NASW News


Social Work in the Public Eye (January 2017)


Dana Courtney
Courtney

NASW member Dana Courtney was profiled in The Times-News in Burlington, N.C., about her leading the Alamance NAACP’s voter registration efforts in preparation for the 2016 primary and general elections.

Courtney, a retired social worker, helped inspire her group to stay focused on enabling as many eligible voters as possible to cast a ballot this year, the article says. In less than a year, the group registered 1,400 people.

Courtney, chairwoman of the organization’s political action committee, told the newspaper, “I’ve always believed you don’t not vote for one party or another just because you don’t think that party is it. You look at the candidates and the issues.”

The article notes that Courtney and others in the branch attended training on the process, and she says the group makes a point to take a nonpartisan approach, refusing to divulge their own political preferences — even when asked by the people they’re signing up.

“We’re expected to have a lot of integrity when we do this,” Courtney said.

Courtney said she has learned to approach people about registering by asking, “’Can we help you update your voter registration?’ Because for a lot of people, it’s embarrassing if they haven’t registered before now,” she is quoted saying.

“We have registered people saying they’re 70 years old and never ever registered,” she said.

LaTonya Scriven Charles
Charles

The TownTalk newspaper in central Louisiana named NASW member LaTonya Scriven Charles to its list of “20 Under 40 Award” recipients.

Nominations were received for 135 people for 2016, the newspaper noted.

“Looking through the credentials of those who were nominated was both humbling and encouraging,” the newspaper stated. “It is exciting to see so many hard-working, dedicated young people in our community. In many cases, it was astonishing to see how much these people have achieved in such a short time.”

Charles, who is the chairwoman of the NASW Council of Chapter Presidents, is an administrator at Bayou Mental Health Services in Pineville, La.

According to the newspaper, nominees were submitted by their peers and others in the community.

“These are the people who see firsthand the good work the nominees are doing every day in their communities, and the fact they were appreciative enough to submit the candidate for consideration is significant,” the article says.

Mike Boucher
Boucher

NASW member Mike Boucher, a social worker with the St. Joseph’s Neighborhood Center, was quoted in the Democrat & Chronicle in Rochester, N.Y., in a story about workshops that promote peace and understanding, especially during the turbulent election season.

The story says Boucher was running through his Brighton neighborhood when he spotted a campaign sign supporting the Republican presidential ticket of Donald Trump and Mike Pence.

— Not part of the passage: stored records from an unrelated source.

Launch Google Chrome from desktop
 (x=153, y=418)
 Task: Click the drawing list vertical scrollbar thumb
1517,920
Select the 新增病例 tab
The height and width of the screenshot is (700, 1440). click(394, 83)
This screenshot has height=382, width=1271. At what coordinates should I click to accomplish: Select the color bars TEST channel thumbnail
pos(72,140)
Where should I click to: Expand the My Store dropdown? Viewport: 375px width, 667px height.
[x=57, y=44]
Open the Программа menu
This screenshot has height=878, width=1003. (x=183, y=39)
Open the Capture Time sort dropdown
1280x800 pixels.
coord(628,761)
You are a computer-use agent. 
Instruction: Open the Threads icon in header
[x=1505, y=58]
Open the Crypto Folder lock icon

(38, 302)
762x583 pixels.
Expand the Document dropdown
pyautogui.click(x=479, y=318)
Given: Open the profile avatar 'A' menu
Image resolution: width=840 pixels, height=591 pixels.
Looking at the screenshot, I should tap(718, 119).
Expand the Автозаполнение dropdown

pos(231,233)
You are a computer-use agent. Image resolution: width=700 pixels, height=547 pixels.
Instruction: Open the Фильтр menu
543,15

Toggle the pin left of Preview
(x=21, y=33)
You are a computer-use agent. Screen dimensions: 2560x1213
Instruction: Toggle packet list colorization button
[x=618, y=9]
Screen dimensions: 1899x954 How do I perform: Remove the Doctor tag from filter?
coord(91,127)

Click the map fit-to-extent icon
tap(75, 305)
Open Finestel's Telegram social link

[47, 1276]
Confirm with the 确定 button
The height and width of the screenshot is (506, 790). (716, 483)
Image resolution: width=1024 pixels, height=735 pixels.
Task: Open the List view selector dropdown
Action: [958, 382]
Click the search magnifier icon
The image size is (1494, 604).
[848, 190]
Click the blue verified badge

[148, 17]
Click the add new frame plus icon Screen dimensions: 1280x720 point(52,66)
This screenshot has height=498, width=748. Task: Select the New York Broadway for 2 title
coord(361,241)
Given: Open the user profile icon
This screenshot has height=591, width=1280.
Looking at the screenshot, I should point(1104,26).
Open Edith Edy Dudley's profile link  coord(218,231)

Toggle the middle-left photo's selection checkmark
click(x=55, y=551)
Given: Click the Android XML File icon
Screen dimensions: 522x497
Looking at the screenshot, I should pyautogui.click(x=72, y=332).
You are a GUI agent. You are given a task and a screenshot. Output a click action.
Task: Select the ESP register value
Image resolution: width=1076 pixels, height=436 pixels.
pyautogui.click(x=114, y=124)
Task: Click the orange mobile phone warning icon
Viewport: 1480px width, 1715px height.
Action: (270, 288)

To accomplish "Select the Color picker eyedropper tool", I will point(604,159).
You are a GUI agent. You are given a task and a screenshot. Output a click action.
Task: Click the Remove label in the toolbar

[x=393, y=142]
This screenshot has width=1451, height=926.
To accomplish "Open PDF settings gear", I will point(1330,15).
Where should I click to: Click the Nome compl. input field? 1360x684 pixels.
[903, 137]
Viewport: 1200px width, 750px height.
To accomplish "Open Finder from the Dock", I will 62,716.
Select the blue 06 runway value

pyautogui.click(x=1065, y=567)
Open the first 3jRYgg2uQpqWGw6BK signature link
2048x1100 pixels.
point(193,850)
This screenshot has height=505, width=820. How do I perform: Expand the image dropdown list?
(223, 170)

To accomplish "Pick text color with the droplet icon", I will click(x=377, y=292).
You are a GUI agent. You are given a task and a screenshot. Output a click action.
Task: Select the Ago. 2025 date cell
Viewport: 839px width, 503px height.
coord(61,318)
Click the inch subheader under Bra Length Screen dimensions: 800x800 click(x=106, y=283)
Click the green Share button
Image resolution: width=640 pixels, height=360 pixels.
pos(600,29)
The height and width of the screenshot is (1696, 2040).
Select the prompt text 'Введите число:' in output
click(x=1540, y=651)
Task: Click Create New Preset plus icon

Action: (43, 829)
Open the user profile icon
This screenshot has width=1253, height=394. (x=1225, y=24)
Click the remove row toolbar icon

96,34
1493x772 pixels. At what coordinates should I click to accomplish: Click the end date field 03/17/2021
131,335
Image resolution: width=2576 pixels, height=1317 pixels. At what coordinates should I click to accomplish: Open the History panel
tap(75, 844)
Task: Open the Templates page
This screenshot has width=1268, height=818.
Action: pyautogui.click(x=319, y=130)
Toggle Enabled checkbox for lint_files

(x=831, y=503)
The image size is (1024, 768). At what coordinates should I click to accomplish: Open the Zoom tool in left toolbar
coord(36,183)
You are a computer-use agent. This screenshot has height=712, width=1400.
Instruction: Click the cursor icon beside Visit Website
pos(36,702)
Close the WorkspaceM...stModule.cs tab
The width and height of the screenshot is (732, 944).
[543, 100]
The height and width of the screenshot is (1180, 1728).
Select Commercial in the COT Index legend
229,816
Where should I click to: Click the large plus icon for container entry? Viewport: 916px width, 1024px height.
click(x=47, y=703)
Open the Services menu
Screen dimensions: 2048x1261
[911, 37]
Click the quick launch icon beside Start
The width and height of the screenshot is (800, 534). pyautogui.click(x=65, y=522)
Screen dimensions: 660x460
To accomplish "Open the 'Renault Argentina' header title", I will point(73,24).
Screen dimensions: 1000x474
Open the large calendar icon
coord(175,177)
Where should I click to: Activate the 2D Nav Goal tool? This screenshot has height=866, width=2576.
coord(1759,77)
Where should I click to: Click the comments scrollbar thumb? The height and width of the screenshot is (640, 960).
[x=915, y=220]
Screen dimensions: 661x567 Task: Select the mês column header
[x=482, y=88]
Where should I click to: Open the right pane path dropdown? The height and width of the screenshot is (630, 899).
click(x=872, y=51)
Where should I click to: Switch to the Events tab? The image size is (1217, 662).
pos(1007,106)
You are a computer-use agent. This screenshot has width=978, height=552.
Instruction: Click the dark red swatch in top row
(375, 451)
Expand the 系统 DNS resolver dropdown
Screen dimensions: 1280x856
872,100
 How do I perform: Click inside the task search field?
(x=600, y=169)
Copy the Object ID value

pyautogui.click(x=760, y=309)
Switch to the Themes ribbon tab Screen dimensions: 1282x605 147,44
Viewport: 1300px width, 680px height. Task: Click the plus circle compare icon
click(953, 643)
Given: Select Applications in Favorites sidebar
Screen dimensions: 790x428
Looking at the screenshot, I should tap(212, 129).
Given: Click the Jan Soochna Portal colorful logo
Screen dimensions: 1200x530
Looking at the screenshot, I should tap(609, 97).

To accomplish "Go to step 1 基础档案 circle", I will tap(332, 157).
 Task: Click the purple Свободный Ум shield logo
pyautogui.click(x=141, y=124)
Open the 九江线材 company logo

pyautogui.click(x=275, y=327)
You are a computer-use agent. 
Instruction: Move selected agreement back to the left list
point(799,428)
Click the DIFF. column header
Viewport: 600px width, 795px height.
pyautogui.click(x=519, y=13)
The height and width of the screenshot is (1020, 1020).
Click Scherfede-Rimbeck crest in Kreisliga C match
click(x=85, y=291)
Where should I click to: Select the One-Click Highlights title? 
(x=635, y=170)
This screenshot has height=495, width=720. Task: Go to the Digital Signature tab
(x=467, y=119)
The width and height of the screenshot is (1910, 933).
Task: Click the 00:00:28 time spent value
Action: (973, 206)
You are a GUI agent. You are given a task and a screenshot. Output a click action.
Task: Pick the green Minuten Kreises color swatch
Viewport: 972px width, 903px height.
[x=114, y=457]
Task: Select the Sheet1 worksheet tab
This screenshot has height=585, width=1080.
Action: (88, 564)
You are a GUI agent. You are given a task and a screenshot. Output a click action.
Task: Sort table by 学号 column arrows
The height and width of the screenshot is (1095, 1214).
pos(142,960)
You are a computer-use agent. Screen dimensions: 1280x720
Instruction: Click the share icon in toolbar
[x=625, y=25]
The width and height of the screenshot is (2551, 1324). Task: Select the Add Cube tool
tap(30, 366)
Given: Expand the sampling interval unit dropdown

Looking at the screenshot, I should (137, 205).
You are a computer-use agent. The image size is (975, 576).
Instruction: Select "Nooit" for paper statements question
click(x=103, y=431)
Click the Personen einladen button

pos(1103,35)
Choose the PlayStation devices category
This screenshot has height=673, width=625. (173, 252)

“You just don’t see any of those in my neighborhood,” Boucher was quoted as saying in the article. It noted he supported Democrat Bernie Sanders but planned to vote for Hillary Clinton.

Moved by curiosity and a need to understand the other side, Boucher told the newspaper that he knocked on the door and spoke with a woman inside for half an hour.

“I just tried to understand what her experiences were and how she came to believe and support who she is,” Boucher was quoted saying “For me, it’s about trying to understand another person’s perspective.”

The story, which highlighted the in-depth discussion during a “Let’s Talk About Hate’’ workshop at the Gandhi Institute for Nonviolence in the community, said negativity in the presidential race can seep into people’s lives with family members, co-workers, friends and neighbors taking sides.

But when people such as Boucher make a serious effort to understand another point of view, that negativity can subside, the story says.

Thomas “Tab” Ballis
Ballis

Social worker Thomas “Tab” Ballis was interviewed by WHQR Public Radio, serving southeastern North Carolina and northeastern South Carolina, about a movie he is producing called “Park View.”

In Wilmington, N.C., in 1990, 32-year-old lesbian Talana Kreeger was brutally murdered by a truck driver who offered her a ride outside the then-named Park View bar, which was known as a lesbian bar.

While her killer was prosecuted for the crime, the murder was not prosecuted as a hate crime.

The brutality and violence associated with the crime created a domino effect: panic became fear became isolation became a breakdown of community, Ballis said.

He noted that LGBT men and women, already marginalized, fragmented into more divisions and tragically isolated from each other after the murder. The film aims to examine the alienation that results from historical trauma and question its inevitability.

When asked why he was working on the project, Ballis said, “I am a social worker, that is what social workers do, is fight for marginalized communities.”

“Over the years, I met people who knew (Kreeger),” Ballis said. “I began to realize the pervasive effects of hate crimes on marginalized communities, like LGBT communities.”

Kreeger’s story is part of the book Unfinished Lives by Steven Sprinkle, narrating the stories of 12 people who lost their lives to LGBT hate crimes, the station noted.